=== Begin Enclosure ===

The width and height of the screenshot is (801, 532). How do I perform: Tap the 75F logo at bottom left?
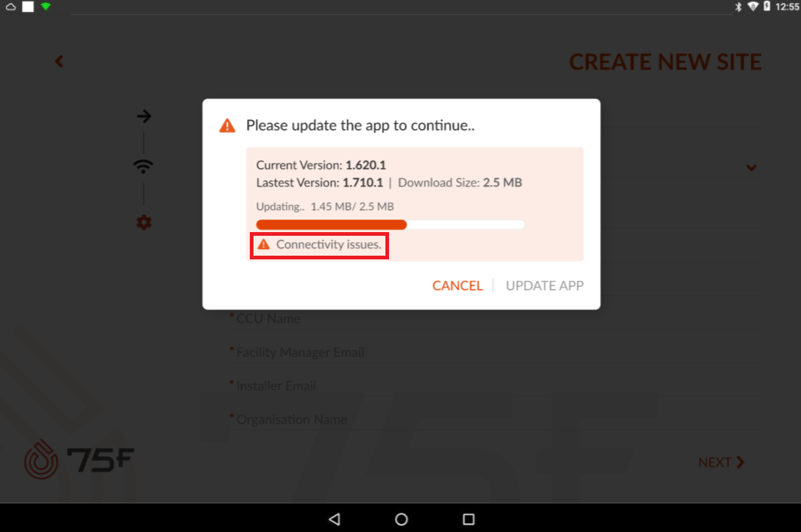(79, 459)
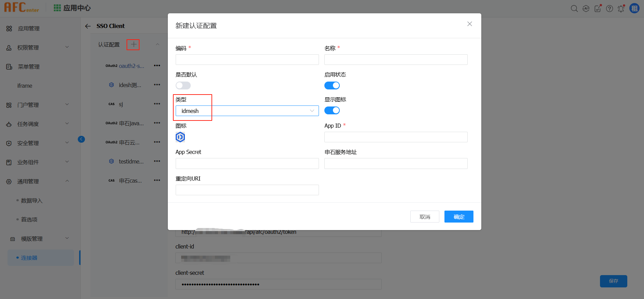The height and width of the screenshot is (299, 644).
Task: Open the more options dots for oauth2-s...
Action: click(157, 66)
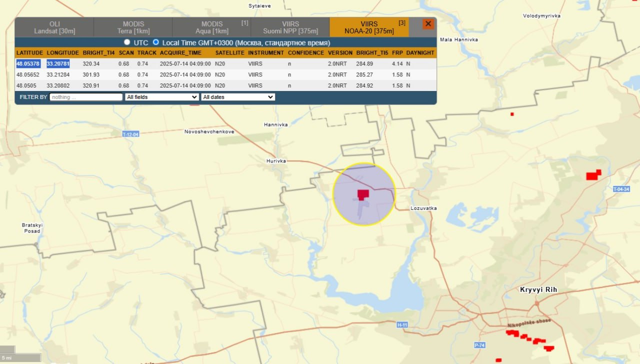The width and height of the screenshot is (640, 364).
Task: Switch to the MODIS Terra [1km] tab
Action: 134,28
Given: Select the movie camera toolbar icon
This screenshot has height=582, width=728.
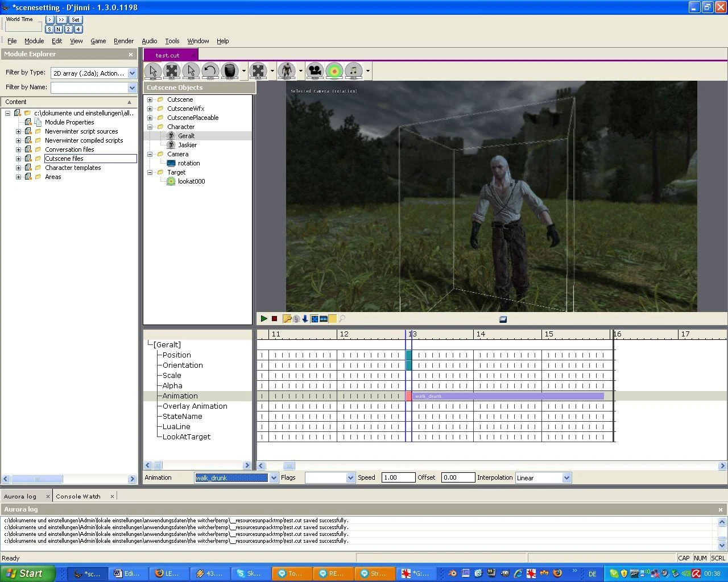Looking at the screenshot, I should [315, 71].
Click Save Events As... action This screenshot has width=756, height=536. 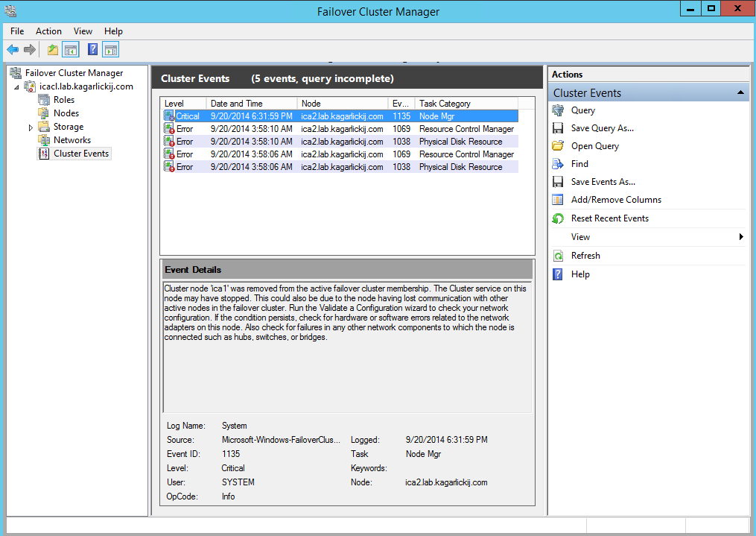(603, 182)
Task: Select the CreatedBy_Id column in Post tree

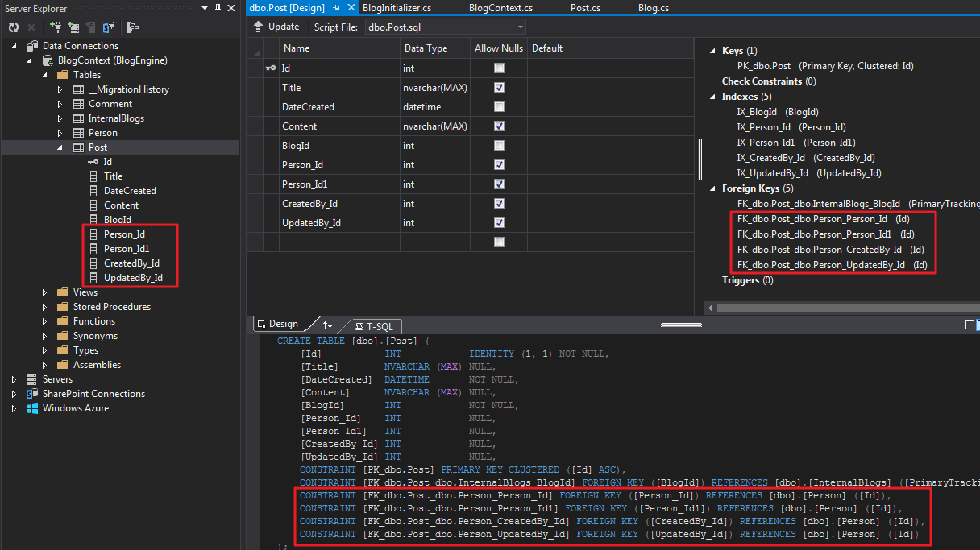Action: point(131,263)
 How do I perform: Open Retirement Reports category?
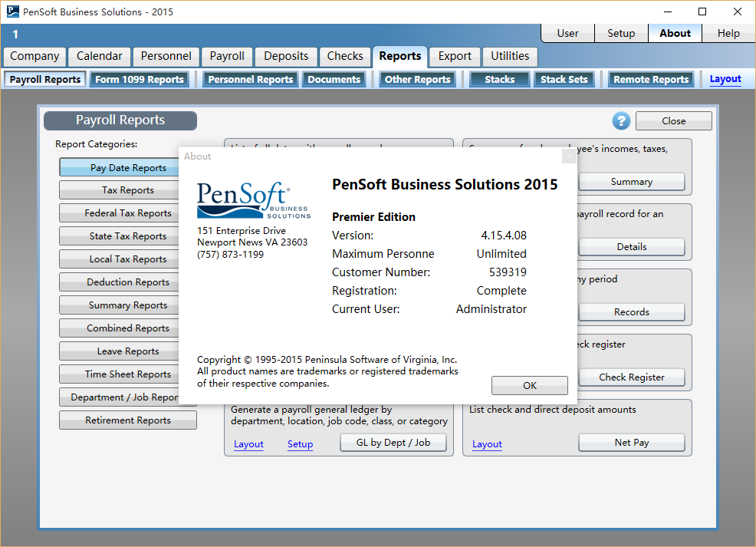pyautogui.click(x=127, y=420)
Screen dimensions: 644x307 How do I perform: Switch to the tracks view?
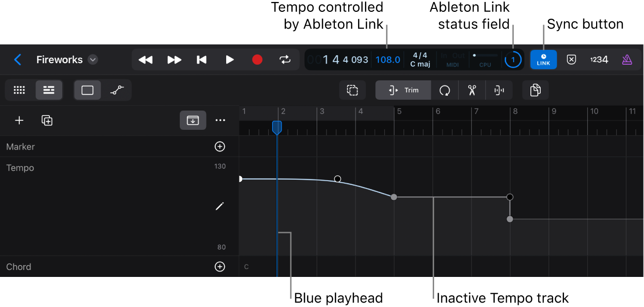[49, 90]
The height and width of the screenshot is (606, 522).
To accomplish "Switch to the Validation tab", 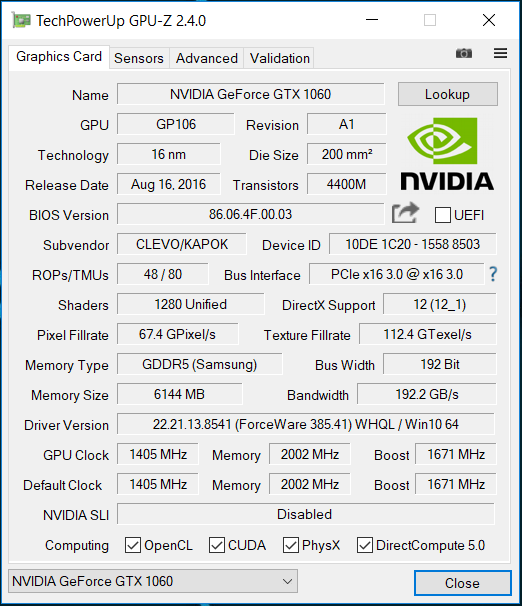I will click(x=280, y=58).
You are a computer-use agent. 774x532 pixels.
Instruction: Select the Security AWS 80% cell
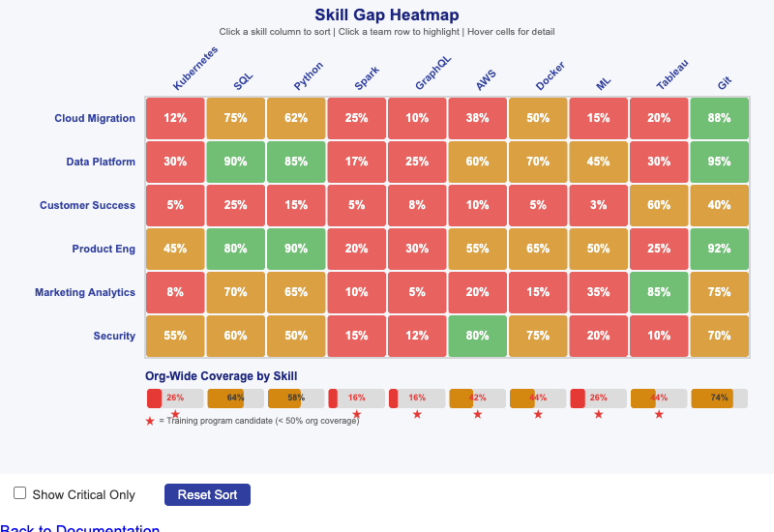click(477, 336)
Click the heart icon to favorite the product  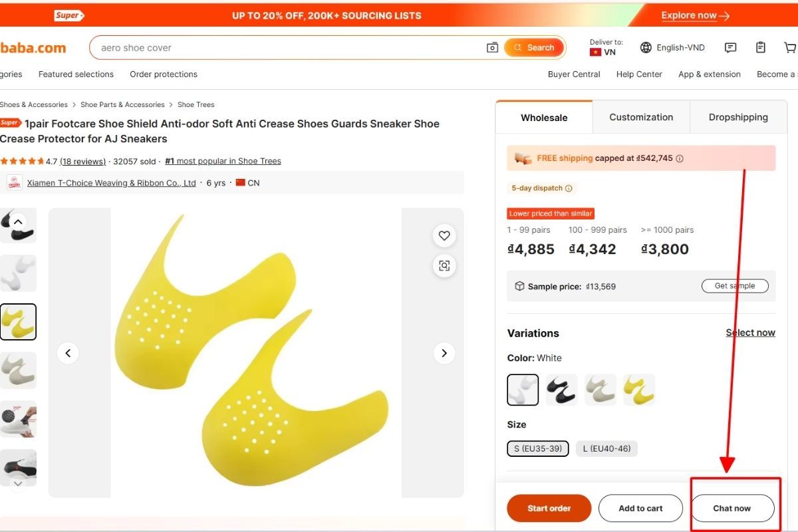coord(444,235)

=== End Enclosure ===

— What this task involves —
Your answer should be the lines from the opening of the records through the line with "Given: Select the movie camera toolbar icon", both ends retyped exactly and pictures left out.

— Answer —
The width and height of the screenshot is (801, 532). How do I perform: Tap the 75F logo at bottom left?
(79, 459)
The height and width of the screenshot is (299, 644).
Task: Open the more options dots for oauth2-s...
Action: click(157, 66)
The width and height of the screenshot is (640, 364).
Task: Switch to the MODIS Terra [1km] tab
Action: 134,28
Given: Select the movie camera toolbar icon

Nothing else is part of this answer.